NASA's head said that extraterrestrial life exists but, contrary to popular notion, aliens were not being kept in Area 51.

NASA Administrator Major Charles Bolden was taking questions from British schoolchildren during Sky News' "Hot Seat" program when 10-year-old Carmen Dearing asked him if he believed in aliens.

Bolden expressed his confidence that scientists would be able to discover life outside of our planet given the number of planets that are similar to Earth. He said that if such life does not exist in the solar system, then possibly in some of the billions of galaxies in the universe.

"Today we know that there are literally thousands, if not millions of other planets, many of which may be very similar to our own earth," Bolden said. "Some of us, many of us believe that we're going to find ... evidence that there is life elsewhere in the universe."

Bolden explain that scientists could find alien life using the James Webb telescope, which is set to be launched three years from now.
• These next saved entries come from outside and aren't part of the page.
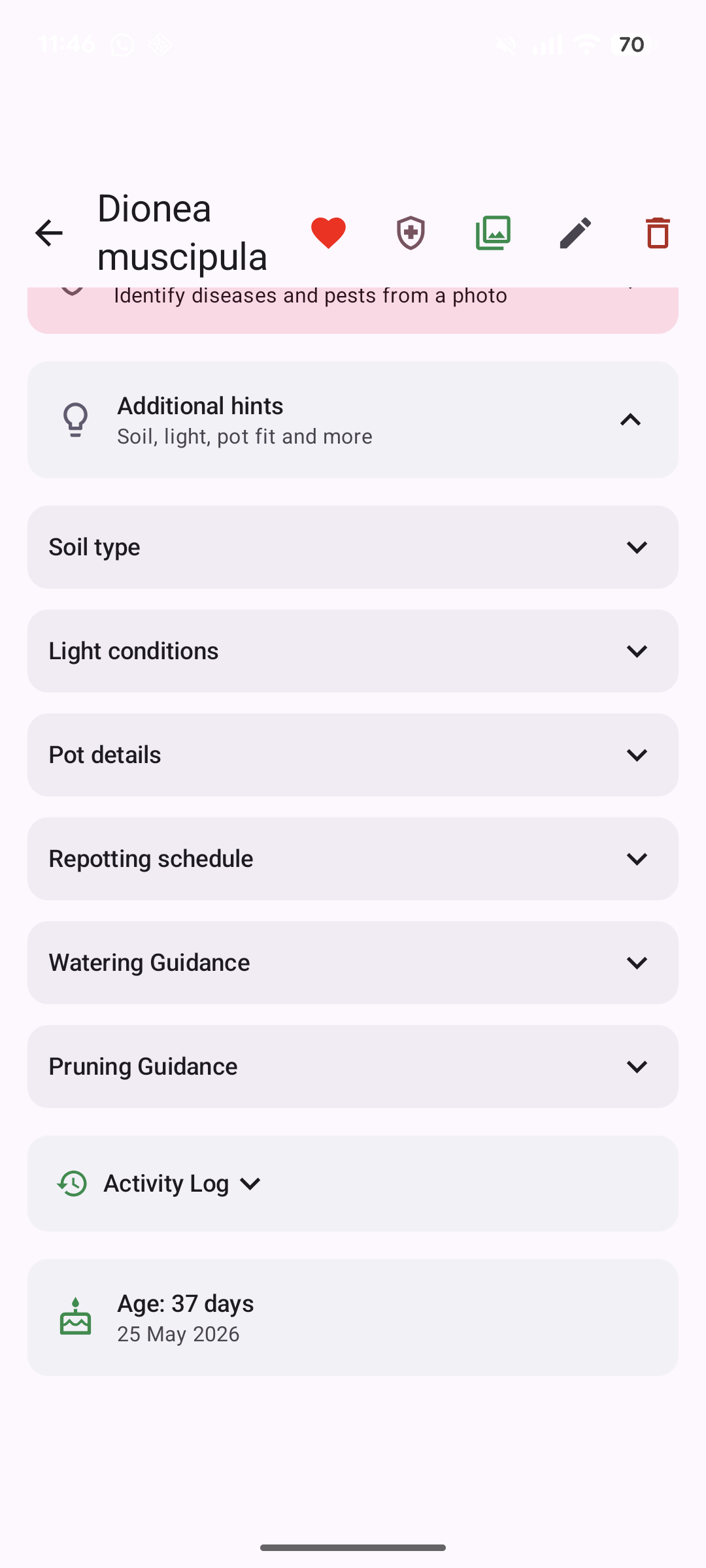
Task: Edit plant with the pencil icon
Action: coord(575,233)
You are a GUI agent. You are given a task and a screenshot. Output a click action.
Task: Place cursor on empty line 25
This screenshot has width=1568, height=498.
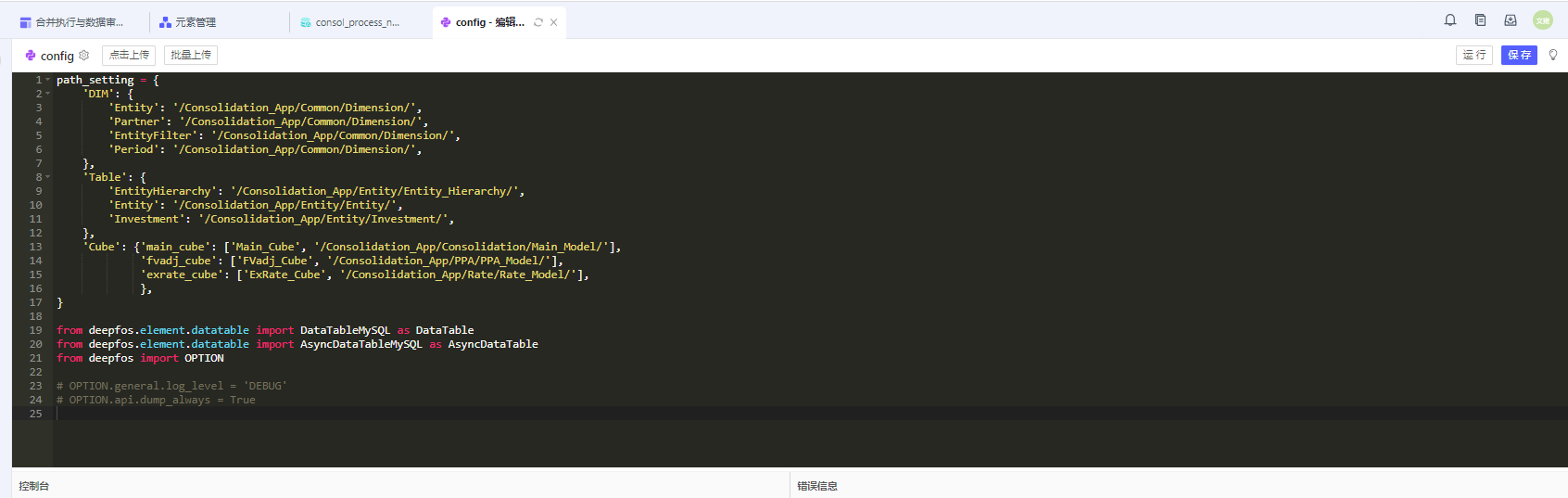pos(371,414)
The telescope will provide astronomers with the capability to examine the atmospheres of other planets and look for atmospheric signatures that could hint the presence of life.

In the quest to find evidence of alien life in the solar system, the U.S. space agency is now working on a plan to explore Europa, one of Jupiter's moons that could possibly harbor life. Data taken by telescopes and other scientific instruments suggest that the moon has a massive liquid ocean under its surface. The spacecraft being built to explore the alien world is set to be completed and launch in the 2020s.
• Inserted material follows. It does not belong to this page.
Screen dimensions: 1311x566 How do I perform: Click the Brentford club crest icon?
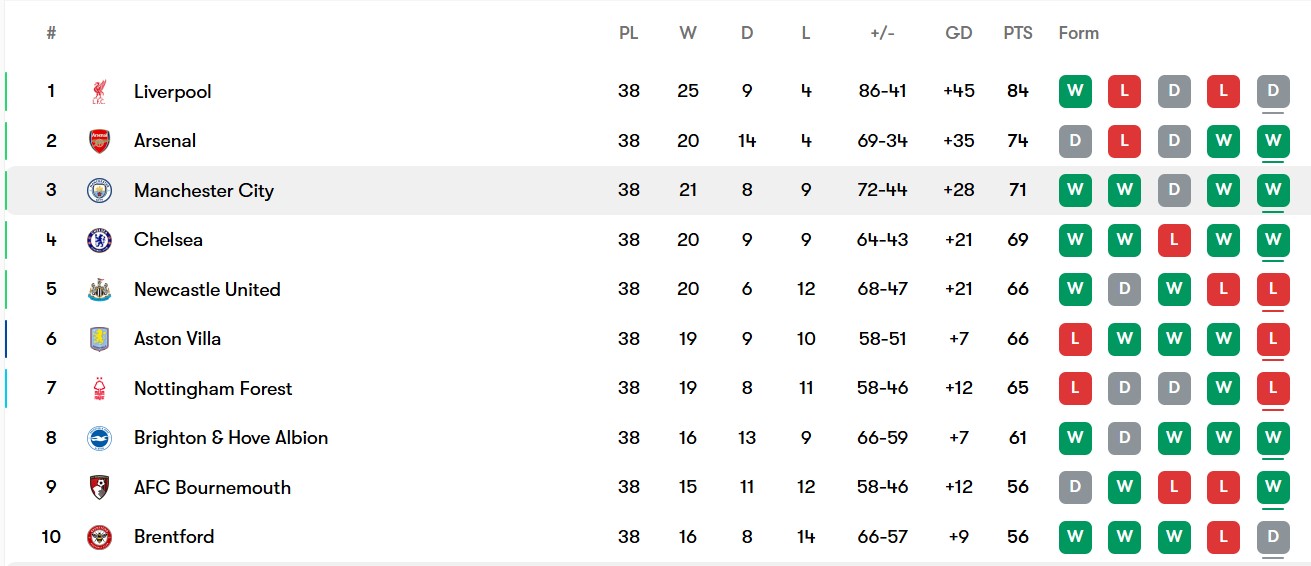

Bolden likewise confirmed that Area 51, a place in the Nevada desert popularly believed to be the government's hiding place for everything extraterrestrial, exists. The NASA head, however, said that it is a research and development place and that he has not seen aliens or UFOs there.
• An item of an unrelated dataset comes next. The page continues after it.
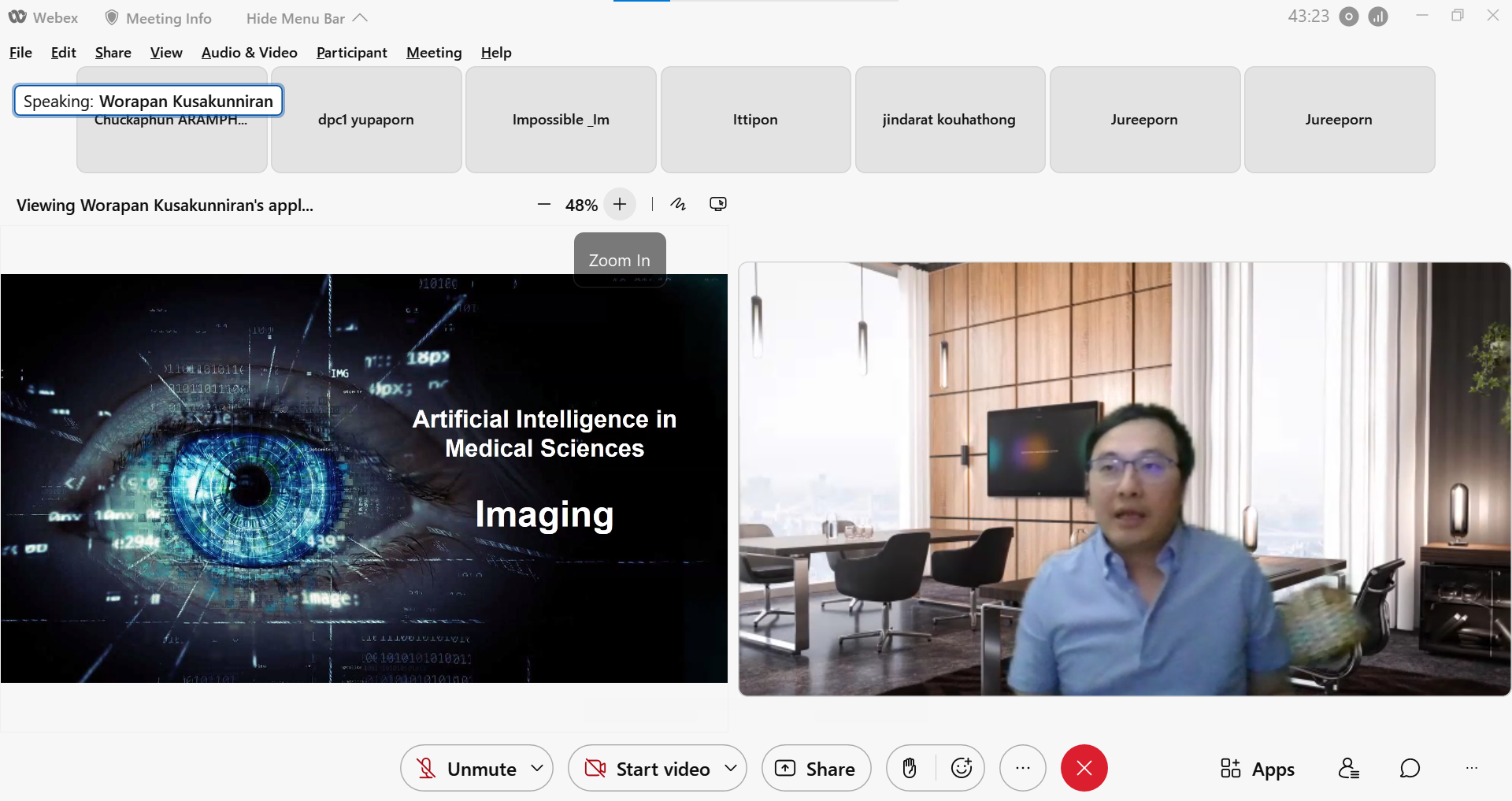Open the more options ellipsis button
This screenshot has height=801, width=1512.
(1022, 768)
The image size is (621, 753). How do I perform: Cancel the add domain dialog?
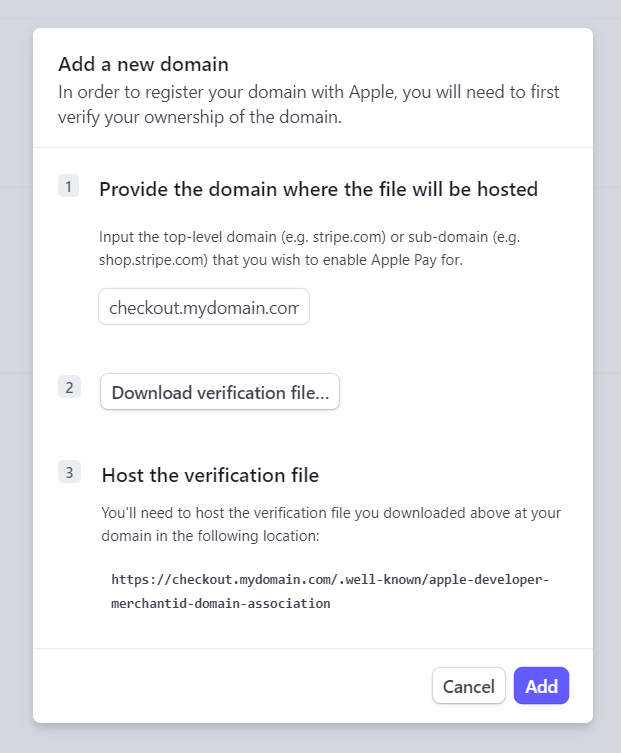[468, 686]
He said that the possible reason people talk about aliens being held in Area 51 is the secrecy of the aeronautics research that is being conducted there.

Bolden is not the first NASA scientist to speak of extraterrestrial life. NASA chief scientist Ellen Stofan also said that she believed in alien life and with the advances in science and technology, she thinks that proof of alien life forms will finally be found in as early as about a decade.